Der Mindestlohn ist gut, aber es wäre besser, wenn wir ihn gar nicht bräuchten und stattdessen alle Löhne tariflich geregelt wären. In Tarifverträgen werden schließlich auch andere Rahmenbedingungen der Arbeit – wie Urlaub und der Umgang mit Überstunden – festgelegt.

Seit es Gewerkschaften gibt, setzen sie sich für Interessen der Arbeitnehmer ein – wie zum Beispiel höhere Löhne. Welche Aufgaben übernehmen Gewerkschaften noch?

Ein wichtiges Element unserer Arbeit ist die betriebliche Mitbestimmung. In jedem Betrieb kann es einen Betriebsrat geben, der die Interessen der Beschäftigten vertritt. Und die Gewerkschaften unterstützen diese Betriebsräte – ebenso wie die Jugend- und Auszubildendenvertretungen.

Ansonsten kann man als Mitglied einer Gewerkschaft verschiedene Beratungsangebote wahrnehmen, rechtliche Beratung zum Beispiel.

Wenn in Tarifverhandlungen gestreikt wird, zahlen die Gewerkschaften Streikgeld aus, sodass man nicht auf sein Einkommen verzichten muss, während man für höhere Löhne kämpft.

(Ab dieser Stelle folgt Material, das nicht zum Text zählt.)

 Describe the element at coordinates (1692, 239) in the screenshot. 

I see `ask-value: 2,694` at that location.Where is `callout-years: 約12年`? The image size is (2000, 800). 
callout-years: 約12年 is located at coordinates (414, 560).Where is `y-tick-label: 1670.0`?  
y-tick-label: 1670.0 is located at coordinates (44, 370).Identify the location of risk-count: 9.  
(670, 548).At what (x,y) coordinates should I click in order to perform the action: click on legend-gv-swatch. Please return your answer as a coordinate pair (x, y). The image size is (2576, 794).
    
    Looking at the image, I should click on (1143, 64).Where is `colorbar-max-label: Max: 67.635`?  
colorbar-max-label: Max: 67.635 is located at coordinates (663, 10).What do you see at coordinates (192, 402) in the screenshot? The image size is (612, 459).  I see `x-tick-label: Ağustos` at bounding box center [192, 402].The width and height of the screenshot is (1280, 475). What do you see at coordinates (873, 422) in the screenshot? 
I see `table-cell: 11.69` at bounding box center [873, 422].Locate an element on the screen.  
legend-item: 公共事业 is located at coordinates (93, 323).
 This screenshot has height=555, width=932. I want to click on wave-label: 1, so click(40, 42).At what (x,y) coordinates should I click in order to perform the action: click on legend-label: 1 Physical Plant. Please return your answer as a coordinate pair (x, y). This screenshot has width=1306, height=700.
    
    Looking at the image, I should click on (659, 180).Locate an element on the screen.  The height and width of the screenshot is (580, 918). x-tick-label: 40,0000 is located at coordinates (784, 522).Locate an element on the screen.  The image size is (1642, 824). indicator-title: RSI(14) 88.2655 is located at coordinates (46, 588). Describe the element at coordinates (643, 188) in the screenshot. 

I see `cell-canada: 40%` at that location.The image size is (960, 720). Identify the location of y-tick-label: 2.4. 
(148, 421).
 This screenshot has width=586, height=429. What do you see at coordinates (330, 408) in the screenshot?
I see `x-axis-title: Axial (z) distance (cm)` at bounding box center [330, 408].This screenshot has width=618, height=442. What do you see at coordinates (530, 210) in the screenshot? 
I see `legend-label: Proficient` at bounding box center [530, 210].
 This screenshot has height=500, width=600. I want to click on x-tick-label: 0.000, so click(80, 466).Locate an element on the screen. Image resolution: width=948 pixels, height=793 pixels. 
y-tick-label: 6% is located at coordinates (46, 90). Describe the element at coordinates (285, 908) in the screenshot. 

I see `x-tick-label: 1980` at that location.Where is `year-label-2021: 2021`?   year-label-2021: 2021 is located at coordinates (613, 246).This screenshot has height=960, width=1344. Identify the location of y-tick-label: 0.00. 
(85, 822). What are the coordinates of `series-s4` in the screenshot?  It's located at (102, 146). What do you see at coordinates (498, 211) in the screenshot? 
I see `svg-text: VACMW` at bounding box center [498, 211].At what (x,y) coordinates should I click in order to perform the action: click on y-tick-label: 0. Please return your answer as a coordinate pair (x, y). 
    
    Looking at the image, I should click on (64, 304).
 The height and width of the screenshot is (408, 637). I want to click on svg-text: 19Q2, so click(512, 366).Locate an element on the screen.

Darüber hinaus versuchen wir als Dachverband der Gewerkschaften, die Belange der Beschäftigten in die Politik einzubringen, Einfluss auf die Gesetzgebung zu nehmen und Dinge wie den Mindestlohn durchzusetzen.

Zusammenfassend kann man sagen: Gewerkschaften sind Organisationen mit einer sehr langen und erfolgreichen Geschichte. Alle größeren Errungenschaften der Arbeitnehmer sind irgendwann von Gewerkschaften erkämpft worden – wie beispielsweise das arbeitsfreie Wochenende oder eben der Mindestlohn.

Der Leitgedanke von Gewerkschaften ist Solidarität: Wenn sich Leute zusammentun, können sie gemeinsam mehr erreichen. Und so ist das auch bei den Beschäftigten eines Unternehmens oder einer bestimmten Branche. Allein richten sie wenig aus und können beispielsweise nur schwer für höhere Löhne gegenüber ihren Chefs eintreten. Gemeinsam können sie sich eher durchsetzen.

Zur Person

Florian Moritz ist 1977 in Göttingen geboren. Er hat Volkswirtschaftslehre und Politikwissenschaften studiert und eine journalistische Ausbildung an der Kölner Journalistenschule absolviert. Seit Anfang 2018 leitet er die Abteilung Wirtschafts-, Finanz-, und Steuerpolitik in der Bundesvorstandsverwaltung des Deutschen Gewerkschaftsbundes (DGB). Dazu gehört auch der Bereich „Tarifpolitische Koordinierung und Mindestlohn“.